What • Older than the Old Cathedral, Cahokia’s Holy Family Church predates any house of worship in the area. Its log construction dates to 1799, and the Catholic parish itself was founded in 1699, when the French were still exploring the area.
Where • 116 Church Street, Cahokia; tours by appointment during the summer; holyfamily1699.org
Baugher says • “Though it predates the Louisiana Purchase, and although the house of worship was built nearly two decades before Illinois was established as a state, it was officially part of the United States during construction, since it lies east of the Mississippi River in what was then known as the Northwest Territory.”
What • Ever-changing artwork on concrete floodwall celebrates graffiti (which is usually against the law). The annual Paint Louis event gathers urban tags. The wall even has its own Facebook page.
Where • Wharf Street, downtown
Baugher says • “The gravel-and-litter-strewn environs may not look inviting, but the graffiti wall is a visual adventure not to be missed for any true patron of street art.”
What • Our famous no-tell motel on Route 66 was demolished in 1995, but a facade from one unit was reassembled at the Museum of Transportation. Kids usually come to see the old trains, but near the Coral Court are also vintage cars, including a turbine-driven one coveted by Jay Leno, who signed its engine.
Baugher says • “Other oddities include the world’s biggest tanker train carriage, a working streetcar, one of the area’s earliest mobile phones, and a tricked-out ‘dream car’ lacquered with diamond-infused paint and used by singing sensation Bobby Darin.”
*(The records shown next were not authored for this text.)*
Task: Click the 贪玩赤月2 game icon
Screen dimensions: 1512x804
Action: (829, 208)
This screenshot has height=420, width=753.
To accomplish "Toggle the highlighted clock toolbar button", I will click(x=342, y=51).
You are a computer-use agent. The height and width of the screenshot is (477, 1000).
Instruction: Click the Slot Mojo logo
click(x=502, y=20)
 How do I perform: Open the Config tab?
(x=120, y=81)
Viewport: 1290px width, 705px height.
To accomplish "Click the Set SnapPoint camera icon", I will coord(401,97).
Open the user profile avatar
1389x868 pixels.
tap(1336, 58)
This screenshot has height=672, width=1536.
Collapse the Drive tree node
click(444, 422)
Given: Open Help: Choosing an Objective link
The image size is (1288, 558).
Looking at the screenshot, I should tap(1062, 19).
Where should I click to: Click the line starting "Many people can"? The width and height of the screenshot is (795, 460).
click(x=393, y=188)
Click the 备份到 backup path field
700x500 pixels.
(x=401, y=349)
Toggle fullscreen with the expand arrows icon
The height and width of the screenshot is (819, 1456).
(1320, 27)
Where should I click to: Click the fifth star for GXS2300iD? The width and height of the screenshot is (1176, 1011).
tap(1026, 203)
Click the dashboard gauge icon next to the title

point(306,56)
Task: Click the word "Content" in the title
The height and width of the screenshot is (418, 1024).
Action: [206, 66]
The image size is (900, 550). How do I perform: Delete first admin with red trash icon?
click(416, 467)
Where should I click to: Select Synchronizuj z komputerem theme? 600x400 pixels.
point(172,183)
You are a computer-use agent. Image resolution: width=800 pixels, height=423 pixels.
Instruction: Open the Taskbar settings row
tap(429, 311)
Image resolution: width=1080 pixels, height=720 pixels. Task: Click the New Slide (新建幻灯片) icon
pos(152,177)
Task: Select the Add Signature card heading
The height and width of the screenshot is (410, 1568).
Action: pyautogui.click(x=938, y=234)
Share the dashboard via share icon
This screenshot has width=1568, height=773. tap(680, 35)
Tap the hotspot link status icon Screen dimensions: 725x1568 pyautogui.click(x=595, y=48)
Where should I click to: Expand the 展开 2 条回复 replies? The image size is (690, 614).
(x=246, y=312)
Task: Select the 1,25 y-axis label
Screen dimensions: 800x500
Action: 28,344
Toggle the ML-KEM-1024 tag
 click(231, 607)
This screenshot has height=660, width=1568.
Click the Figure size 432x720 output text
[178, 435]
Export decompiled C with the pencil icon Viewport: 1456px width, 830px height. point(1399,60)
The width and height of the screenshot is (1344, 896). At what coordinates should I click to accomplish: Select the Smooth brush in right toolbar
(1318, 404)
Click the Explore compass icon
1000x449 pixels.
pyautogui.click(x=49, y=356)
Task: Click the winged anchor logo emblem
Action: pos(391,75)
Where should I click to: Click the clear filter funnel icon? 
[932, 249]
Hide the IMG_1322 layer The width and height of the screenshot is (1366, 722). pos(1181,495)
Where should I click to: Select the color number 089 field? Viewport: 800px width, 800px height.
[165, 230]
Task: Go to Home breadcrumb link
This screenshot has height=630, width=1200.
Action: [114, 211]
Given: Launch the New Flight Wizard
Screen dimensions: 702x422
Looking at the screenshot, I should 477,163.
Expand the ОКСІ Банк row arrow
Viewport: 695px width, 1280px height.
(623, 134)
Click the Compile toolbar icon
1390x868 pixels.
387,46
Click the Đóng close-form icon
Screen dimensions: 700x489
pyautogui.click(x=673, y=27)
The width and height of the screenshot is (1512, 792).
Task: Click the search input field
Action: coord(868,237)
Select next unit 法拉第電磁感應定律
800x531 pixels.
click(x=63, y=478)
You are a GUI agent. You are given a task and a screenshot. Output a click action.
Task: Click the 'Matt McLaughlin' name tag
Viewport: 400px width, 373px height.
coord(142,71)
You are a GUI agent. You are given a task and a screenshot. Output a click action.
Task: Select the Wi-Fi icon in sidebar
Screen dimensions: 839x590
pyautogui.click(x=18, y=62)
What • A Spanish king offered the land for early settlers. A small village grew, burying some of its residents in the land. Headstones were removed, but coffins and artifacts still remain. Nearby, the Old St. Ferdinand Shrine is the second-oldest church building still standing (see Holy Family Church).
Where • St. Ferdinand and St. Denis streets in Florissant.
Baugher says • Not just a nice place for a barbecue, “it also holds an irreplaceable piece of the past, and some of the town’s first citizens still reside forever under its sod.”